AN Australian academic who spends part of each year in Wiltshire has been honoured by his country for his contribution to science, which includes research into the best way to dunk a biscuit.

Dr Len Fisher received the Order of Australia, Down Under’s equivalent of the MBE, on Australia Day (January 26) for his efforts to make science part of our culture.

Dr Fisher, who lives in Newtown, Bradford on Avon, when he is in the UK, has written about the science of sour taste and contributed a recipe to Heston Blumenthal’s Fat Duck cook book. after spending 20 years as a food science researcher.

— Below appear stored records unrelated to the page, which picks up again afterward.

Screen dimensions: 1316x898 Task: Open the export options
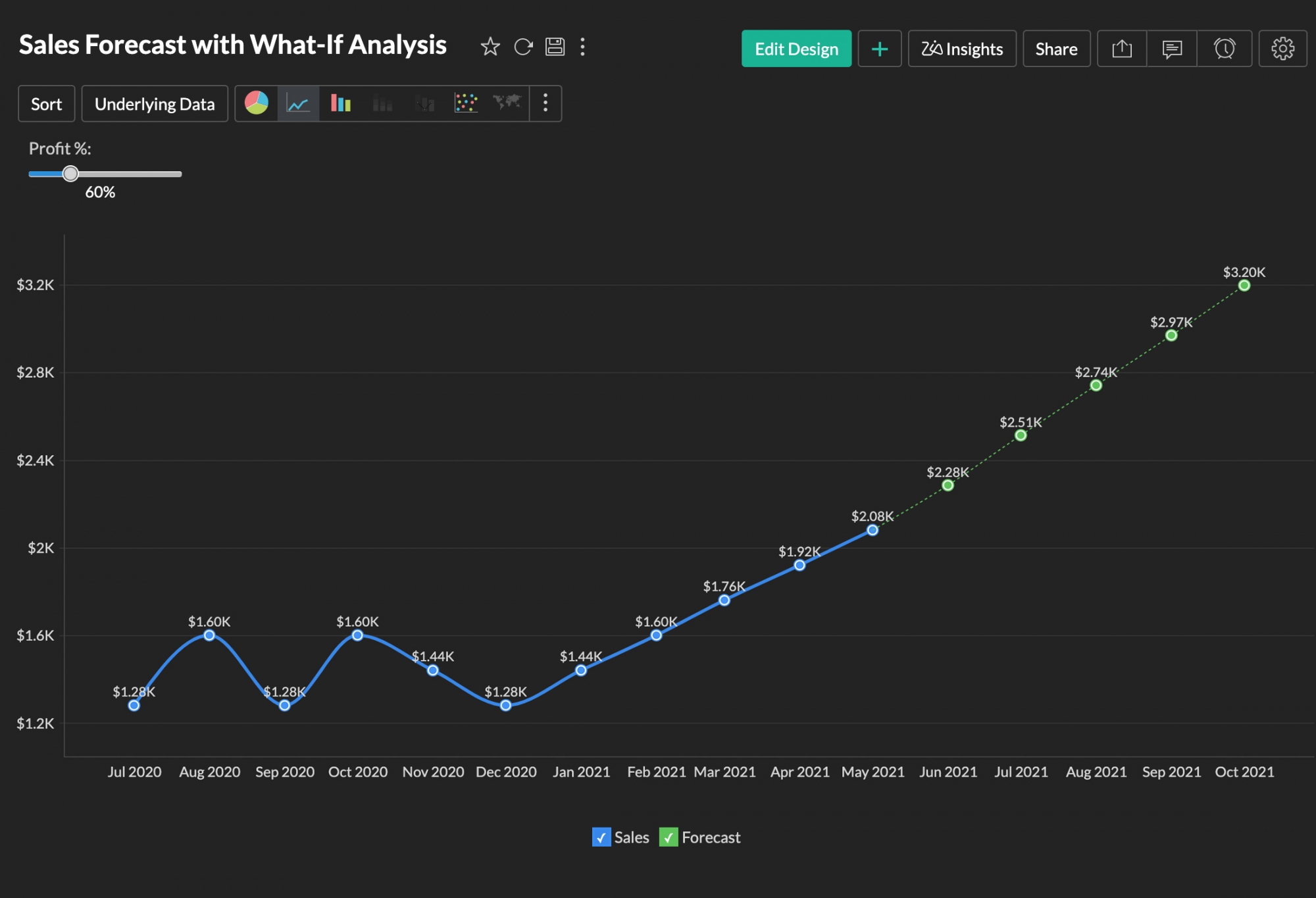[x=1121, y=48]
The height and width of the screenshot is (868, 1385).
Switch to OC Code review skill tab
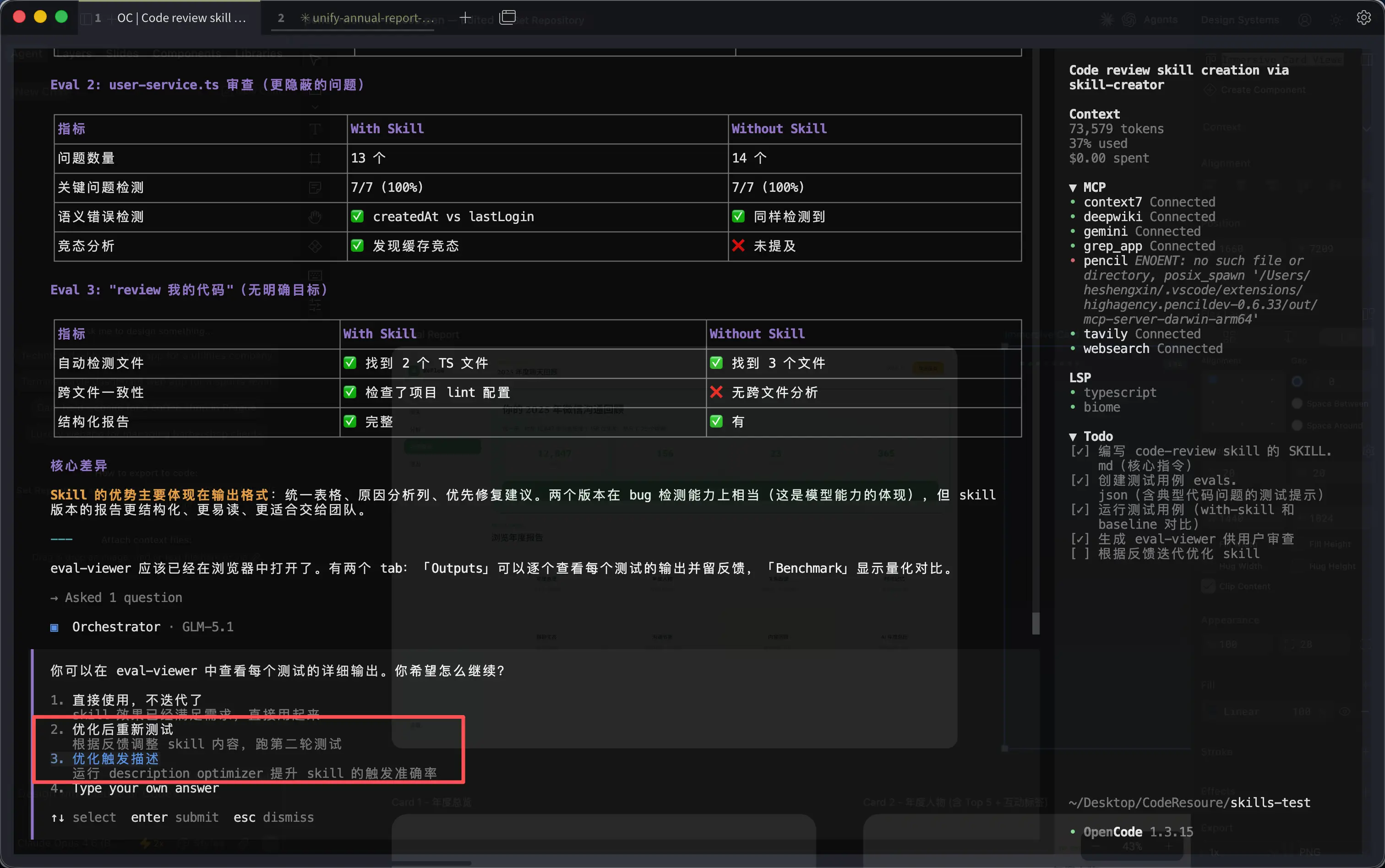[x=181, y=18]
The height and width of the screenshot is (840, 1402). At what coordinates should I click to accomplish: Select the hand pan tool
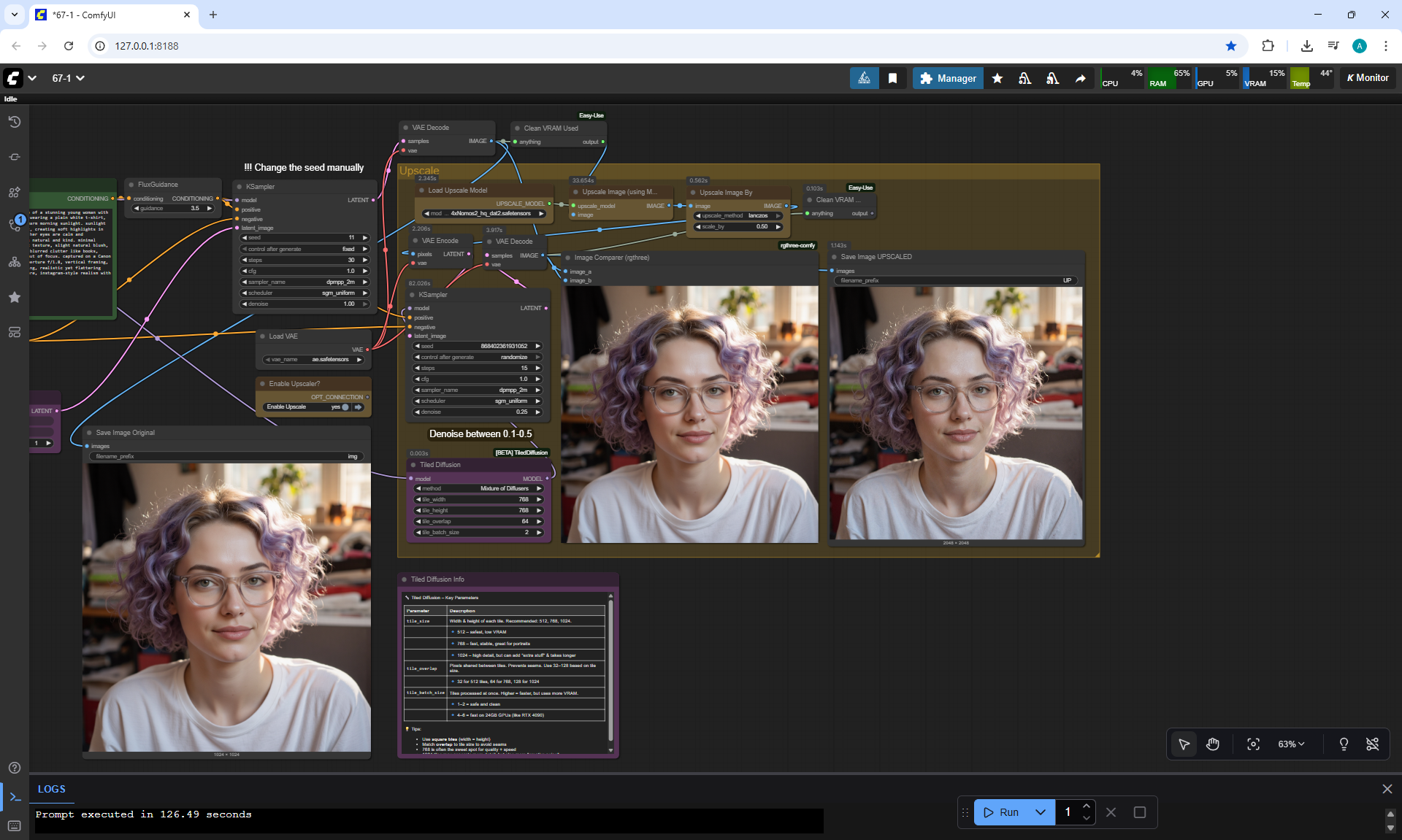pos(1213,744)
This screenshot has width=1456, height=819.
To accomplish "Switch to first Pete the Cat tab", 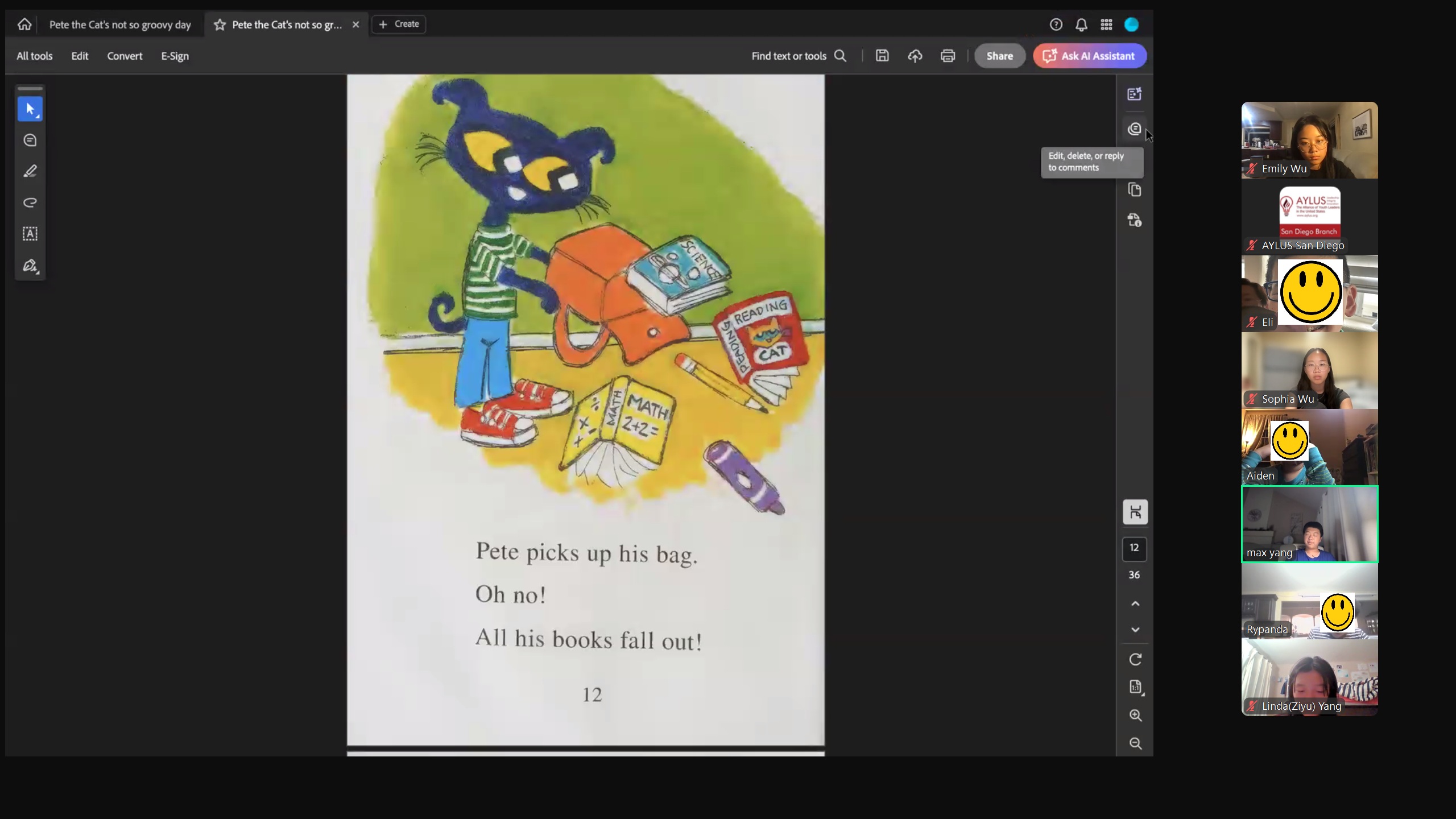I will pos(119,24).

He was named Science Writer of the Year in 2004 by the American Institute of Physics for How to Dunk a Doughnut and he won a Nobel prize in 1999 for calculating the best way to dunk a biscuit.

“I was trying to show how scientists think about everyday problems. People want to know the answers but don’t want to know how the thinking went,” he said.

He particularly wants to show that science can be a rewarding career and get the different science disciplines to interact better with each other.

The Order of Australia, established in February 1975 by Queen Elizabeth 2, is the equivalent of an MBE in this country.

Dr Fisher’s wide-ranging career has seen him work in the Department of Anatomy at University College in London and the University of Bristol’s School of Physics, where he still has an honorary position.

He is a fellow of the Royal Society of Chemistry, the Royal Australian Chemical Institute, the Royal Society of New South Wales, the Institute of Physics and the Linnean Society.

He’s communicated science through BBC radio and television, ABC’s The Science Show, books, articles and scientific papers. The Order of Australia was created in 1975.